A l’heure où Nicolas Sarkozy, l’ex-oligarque de la France du « mouton dans la baignoire » et du non moins tristement mémorable « casse-toi, pauv’ con », bat sa coulpe dans un livre fraîchement paru qui n’est rien d’autre qu’un grossier coup de marketing, un de plus, sa vaine tentative de s’acheter une virginité, aux yeux d’une population qui n’est plus dupe et le rejette en bloc, a été définitivement ruinée par la révélation de ses vacances de Noël idylliques sous les cieux très cléments du Maroc, aux frais de la princesse… en l’occurrence du souverain marocain, toujours aussi hospitalier envers celui qui fut le président le plus islamophobe de la cinquième République.

C’est au Canard Enchaîné de ce mercredi que l’on doit d’avoir dévoilé, non sans causticité, le fabuleux séjour offert au président des « Républicains » et à sa « Carlita », accompagnés de leur fille Guilia et rejoints par le petit Louis devenu grand, dans un somptueux palais de Marrakech, sans parler du très confortable vol, le 21 décembre dernier, dans un jet privé spécialement affrété par le si généreux royaume de l’Atlas.

Nicolas Sarkozy, dont on se demande à quoi il carbure pour nourrir encore des rêves de gloire, est retombé dans l’un de ses nombreux travers : son goût immodéré du luxe, du « bling-bling » et du fameux mélange des genres qui ont tellement contribué à désacraliser la fonction suprême.

Pourtant, dans son « mea culpa » livresque, cet opportuniste invétéré n’hésite pas à s’auto-flageller pour avoir préféré jouer les « jet-setters », sitôt élu président, sur le yacht de son cher ami, le milliardaire Vincent Bolloré, plutôt que de faire un repli quasi monacal pour « habiter la fonction », comme il l’avait annoncé lors de son duel face à Ségolène Royal.
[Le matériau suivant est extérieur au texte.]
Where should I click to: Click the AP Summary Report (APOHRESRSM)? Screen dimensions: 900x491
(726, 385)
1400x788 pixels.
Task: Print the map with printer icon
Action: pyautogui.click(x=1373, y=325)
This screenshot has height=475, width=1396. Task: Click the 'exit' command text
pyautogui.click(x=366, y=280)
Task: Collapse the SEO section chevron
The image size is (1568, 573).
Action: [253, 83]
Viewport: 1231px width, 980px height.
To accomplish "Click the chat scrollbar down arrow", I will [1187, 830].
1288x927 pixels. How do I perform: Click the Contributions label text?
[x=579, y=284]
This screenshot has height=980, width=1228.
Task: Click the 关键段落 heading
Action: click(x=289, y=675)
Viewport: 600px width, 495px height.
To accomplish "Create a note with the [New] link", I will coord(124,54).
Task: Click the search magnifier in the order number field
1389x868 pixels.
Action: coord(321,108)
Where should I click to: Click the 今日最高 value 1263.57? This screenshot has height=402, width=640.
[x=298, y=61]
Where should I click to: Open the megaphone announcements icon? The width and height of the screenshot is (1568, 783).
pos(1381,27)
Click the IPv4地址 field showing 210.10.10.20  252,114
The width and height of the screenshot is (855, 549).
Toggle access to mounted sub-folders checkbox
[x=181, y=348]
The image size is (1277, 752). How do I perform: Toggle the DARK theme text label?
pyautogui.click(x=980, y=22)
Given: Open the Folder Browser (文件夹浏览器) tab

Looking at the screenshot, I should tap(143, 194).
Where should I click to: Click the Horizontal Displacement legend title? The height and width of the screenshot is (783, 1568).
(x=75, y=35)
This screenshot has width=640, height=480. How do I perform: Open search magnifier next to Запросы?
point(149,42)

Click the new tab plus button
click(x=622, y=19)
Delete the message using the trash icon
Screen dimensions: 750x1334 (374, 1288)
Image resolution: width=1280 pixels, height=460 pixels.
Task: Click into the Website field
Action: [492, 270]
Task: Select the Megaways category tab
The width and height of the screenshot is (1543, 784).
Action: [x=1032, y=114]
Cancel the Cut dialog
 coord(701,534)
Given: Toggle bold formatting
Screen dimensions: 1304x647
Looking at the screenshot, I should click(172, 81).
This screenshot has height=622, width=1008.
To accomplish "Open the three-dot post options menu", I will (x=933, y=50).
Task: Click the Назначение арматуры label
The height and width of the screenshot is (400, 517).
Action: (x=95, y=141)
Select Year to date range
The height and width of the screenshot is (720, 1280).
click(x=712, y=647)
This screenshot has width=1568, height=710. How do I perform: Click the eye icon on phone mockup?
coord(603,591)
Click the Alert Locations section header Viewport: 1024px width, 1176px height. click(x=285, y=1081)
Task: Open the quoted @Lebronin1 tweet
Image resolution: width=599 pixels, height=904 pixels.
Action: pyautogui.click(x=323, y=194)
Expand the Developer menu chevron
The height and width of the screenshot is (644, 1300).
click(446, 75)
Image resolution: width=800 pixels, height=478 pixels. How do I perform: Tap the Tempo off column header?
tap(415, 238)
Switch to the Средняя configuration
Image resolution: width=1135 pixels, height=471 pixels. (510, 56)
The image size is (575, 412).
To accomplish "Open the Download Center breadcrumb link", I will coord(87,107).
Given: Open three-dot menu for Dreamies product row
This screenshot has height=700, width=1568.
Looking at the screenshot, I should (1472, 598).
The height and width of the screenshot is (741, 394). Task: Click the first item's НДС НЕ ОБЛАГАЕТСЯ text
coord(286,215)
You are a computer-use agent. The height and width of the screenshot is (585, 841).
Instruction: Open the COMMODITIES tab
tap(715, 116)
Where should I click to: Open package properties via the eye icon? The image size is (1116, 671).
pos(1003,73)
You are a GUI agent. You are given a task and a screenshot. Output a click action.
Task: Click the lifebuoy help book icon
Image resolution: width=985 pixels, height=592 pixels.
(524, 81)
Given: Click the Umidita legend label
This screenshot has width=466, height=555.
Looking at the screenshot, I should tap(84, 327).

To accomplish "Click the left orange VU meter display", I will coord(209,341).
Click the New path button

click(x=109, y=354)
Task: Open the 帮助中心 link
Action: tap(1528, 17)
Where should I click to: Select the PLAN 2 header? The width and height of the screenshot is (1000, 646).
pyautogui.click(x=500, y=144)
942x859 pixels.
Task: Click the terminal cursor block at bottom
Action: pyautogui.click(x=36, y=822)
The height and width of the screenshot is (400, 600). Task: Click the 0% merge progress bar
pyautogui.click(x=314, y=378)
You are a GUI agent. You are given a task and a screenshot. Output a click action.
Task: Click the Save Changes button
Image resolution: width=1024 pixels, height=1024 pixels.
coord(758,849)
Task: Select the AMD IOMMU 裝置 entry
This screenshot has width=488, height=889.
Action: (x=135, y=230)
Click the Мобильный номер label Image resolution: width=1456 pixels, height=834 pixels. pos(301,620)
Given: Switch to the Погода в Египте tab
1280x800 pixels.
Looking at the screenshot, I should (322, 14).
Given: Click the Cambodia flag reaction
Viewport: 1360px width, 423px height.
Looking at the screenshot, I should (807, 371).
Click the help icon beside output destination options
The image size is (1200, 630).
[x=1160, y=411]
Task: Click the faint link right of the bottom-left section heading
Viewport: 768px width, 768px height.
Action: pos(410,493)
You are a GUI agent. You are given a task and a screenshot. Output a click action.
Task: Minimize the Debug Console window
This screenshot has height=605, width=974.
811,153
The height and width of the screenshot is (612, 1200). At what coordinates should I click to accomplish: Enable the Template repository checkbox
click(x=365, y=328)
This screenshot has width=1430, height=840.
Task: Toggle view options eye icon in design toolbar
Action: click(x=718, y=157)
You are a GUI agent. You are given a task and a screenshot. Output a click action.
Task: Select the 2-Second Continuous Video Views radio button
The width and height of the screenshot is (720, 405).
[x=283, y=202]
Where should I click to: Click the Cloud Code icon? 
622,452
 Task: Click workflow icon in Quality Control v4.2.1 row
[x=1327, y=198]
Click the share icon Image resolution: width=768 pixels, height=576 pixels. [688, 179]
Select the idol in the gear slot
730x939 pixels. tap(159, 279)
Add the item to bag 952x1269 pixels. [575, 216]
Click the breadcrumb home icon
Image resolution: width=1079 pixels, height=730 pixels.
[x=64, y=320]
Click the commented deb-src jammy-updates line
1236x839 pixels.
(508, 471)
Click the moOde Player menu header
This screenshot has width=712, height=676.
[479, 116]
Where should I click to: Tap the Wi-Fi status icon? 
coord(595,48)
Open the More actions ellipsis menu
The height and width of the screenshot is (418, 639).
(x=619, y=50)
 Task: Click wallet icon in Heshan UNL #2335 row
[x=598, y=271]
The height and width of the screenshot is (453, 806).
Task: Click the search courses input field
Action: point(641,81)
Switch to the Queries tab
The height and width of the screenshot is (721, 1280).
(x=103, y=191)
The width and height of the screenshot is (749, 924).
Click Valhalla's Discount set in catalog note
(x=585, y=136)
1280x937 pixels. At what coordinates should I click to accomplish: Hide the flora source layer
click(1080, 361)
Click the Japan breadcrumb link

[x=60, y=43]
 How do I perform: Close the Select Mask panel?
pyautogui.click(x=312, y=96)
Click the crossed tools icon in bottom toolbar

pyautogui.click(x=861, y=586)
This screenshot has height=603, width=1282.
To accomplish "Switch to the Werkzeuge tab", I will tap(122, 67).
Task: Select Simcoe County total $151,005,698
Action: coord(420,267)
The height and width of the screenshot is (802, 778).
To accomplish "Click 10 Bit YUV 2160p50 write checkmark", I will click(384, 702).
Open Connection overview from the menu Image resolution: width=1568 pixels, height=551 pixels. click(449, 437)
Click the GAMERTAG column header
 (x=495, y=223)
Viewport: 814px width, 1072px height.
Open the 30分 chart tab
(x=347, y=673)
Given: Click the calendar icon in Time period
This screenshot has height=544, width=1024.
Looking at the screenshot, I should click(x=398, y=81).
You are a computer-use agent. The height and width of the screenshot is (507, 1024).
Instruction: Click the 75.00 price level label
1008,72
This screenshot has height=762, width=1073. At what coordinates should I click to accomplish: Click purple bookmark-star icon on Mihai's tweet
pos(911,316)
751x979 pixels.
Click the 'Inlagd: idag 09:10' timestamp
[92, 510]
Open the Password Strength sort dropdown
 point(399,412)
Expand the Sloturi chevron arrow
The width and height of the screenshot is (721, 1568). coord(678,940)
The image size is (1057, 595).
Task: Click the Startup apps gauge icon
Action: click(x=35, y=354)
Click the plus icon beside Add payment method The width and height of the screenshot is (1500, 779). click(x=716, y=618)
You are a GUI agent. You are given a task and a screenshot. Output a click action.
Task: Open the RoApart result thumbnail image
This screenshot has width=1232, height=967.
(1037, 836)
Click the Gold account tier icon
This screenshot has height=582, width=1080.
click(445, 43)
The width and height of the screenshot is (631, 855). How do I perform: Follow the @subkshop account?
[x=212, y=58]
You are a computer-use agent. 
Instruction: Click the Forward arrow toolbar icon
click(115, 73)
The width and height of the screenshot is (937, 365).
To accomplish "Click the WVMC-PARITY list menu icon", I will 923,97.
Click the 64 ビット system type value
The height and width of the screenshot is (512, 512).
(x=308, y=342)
C’était là le premier mensonge éhonté d’une longue série d’autres, imposant le règne du diviser pour mieux régner et des petits arrangements entre amis, jusqu’à la « guerre humanitaire » en Libye, avec BHL, le philosophe d’opérette mué en conseiller et stratège, pas du tout occulte…

En signe de son infinie reconnaissance envers Mohamed VI, Sarkozy s'est fait son meilleur ambassadeur, ou plutôt VRP, lors d’une conférence début janvier à Abu Dhabi, aux Emirats Arabes Unis, au cours de laquelle il a chanté ses louanges, en regrettant que tout le monde  n'ait pas "la chance d'avoir un souverain comme le roi du Maroc", avant de défendre les positions du royaume à propos de la répartition frontalière du Sahara occidental.

Dans ce vaste jeu de dupes que sont les relations entre puissants, Marrackech est un vrai petit paradis sur terre pour l’ancien président de la désunion nationale et de la bouc émissarisation de l’islam, car il peut y  mener une vie de château sans qu’on lui renvoie l’image peu reluisante de sa duplicité. D’ailleurs, n’avait-il pas acquis un riad enchanteur, à un prix d’ami, juste après avoir été déchu de son trône ?!